Human rights are inalienable, and their scope is limited to the extent that the exercise of human rights by one individual must not interfere with the human rights of any other individual. Another important feature of human rights is that they are the exclusive property of each individual; governments do not possess and therefore cannot "grant" human rights to anyone. Governments may give legal sanctions to groups of people such as corporations and trade unions, but such sanctions do not come under the heading of human rights; human rights pertain only to individuals.
Although no government can grant human rights to anyone, democracies, unlike authoritarian governments, are obligated to secure and protect the universal, inherent, and equal human rights of their citizens. Human rights include the following substantive rights, property rights, political rights and legal rights:
Right to life, liberty and security of person
Right to freedom from torture
Right to freedom from slavery
Right to freedom from interference with home, family or correspondence
Right to freedom from attacks upon reputation or honor
Right to freedom of thought, conscience and religion
right to purchase, own, and dispose of property, including contracts and the knowledge and skills that one gains from an education or work experience
right to copyright and patent protection
right of citizenship and nationality
right of the citizens to determine the authority of government (voting rights). The right of the people to determine the authority of a government establishes that government as an electoral democracy*
right of representation and participation in the government
right to freedom from press censorship or coercion (freedom of the press)
right to freedom of opinion and expression (freedom of speech)
right to freedom of peaceful assembly and association (including the right not to be forced to join an association or organization)
right to equal status and equal protection under the law
right to protection of human rights by the government. The recognition by a government of its obligation to secure and protect the human rights of its citizens establishes that government as a liberal democracy*
right to petition the government for a redress of grievances. The impartial continuation of this human right requires the government to have an independent judiciary.

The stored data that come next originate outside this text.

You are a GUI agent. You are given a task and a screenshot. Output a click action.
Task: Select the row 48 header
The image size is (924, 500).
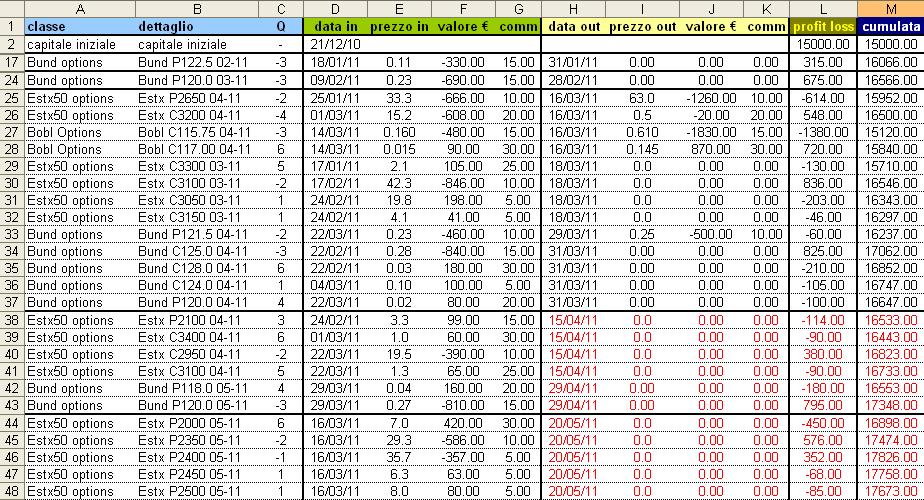[x=11, y=491]
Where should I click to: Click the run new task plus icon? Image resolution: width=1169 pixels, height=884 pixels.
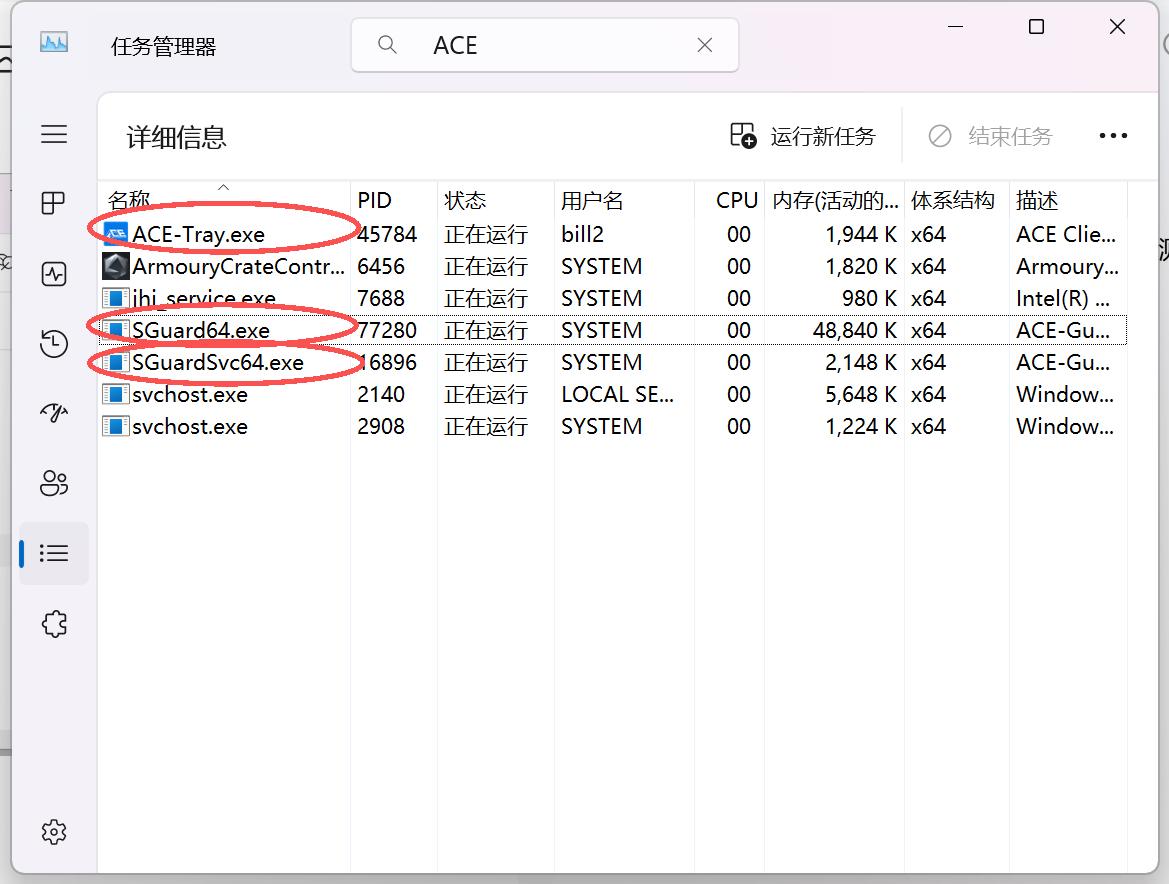click(x=742, y=135)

right to freedom from arbitrary arrest or detention (right to a writ of habeas corpus)
right to freedom from bills of attainder and ex post facto laws
right of the accused to be presumed innocent until proven guilty
right of the accused to a public trial by a jury of peers
An important distinction of human rights is that they pertain to inalienable freedoms, and are not claims to alienable assets or services (The sole exception to this rule occurs when a government makes an accusation against an individual, as in a criminal case of law. If the accused cannot afford legal aid, he or she has the right to obtain (alienable) legal aid at the expense of the government. In this situation, a threat to the individual’s loss of freedom at the hands of the government triggers the conditional right to legal aid from the government.)
In particular, human rights do not include the "right" of one individual to claim the possessions (tangible or intangible) of another individual. That claim, if enforced, would violate the property rights (a division of human rights) of the second individual, since it would interfere with the freedom of the second individual to use and dispose of personal possessions as he or she desires. For example, a government should be concerned with the lack of food (or water, shelter, medical care, education, etc.) of individuals within its jurisdiction. However, the government’s solution to that problem cannot be to "grant" one person a "right" to the food that is owned by another because the enforcement of the new "right" would be in violation of the property rights of the person who owns the food. (In any case, as previously stated, governments do not possess human rights and they cannot "grant" human rights to anyone.) The problem with the lack of food or other alienable commodity is the lack of sufficient means to purchase that commodity – a problem of living standards (see discussion of living standards*), not a problem of human rights.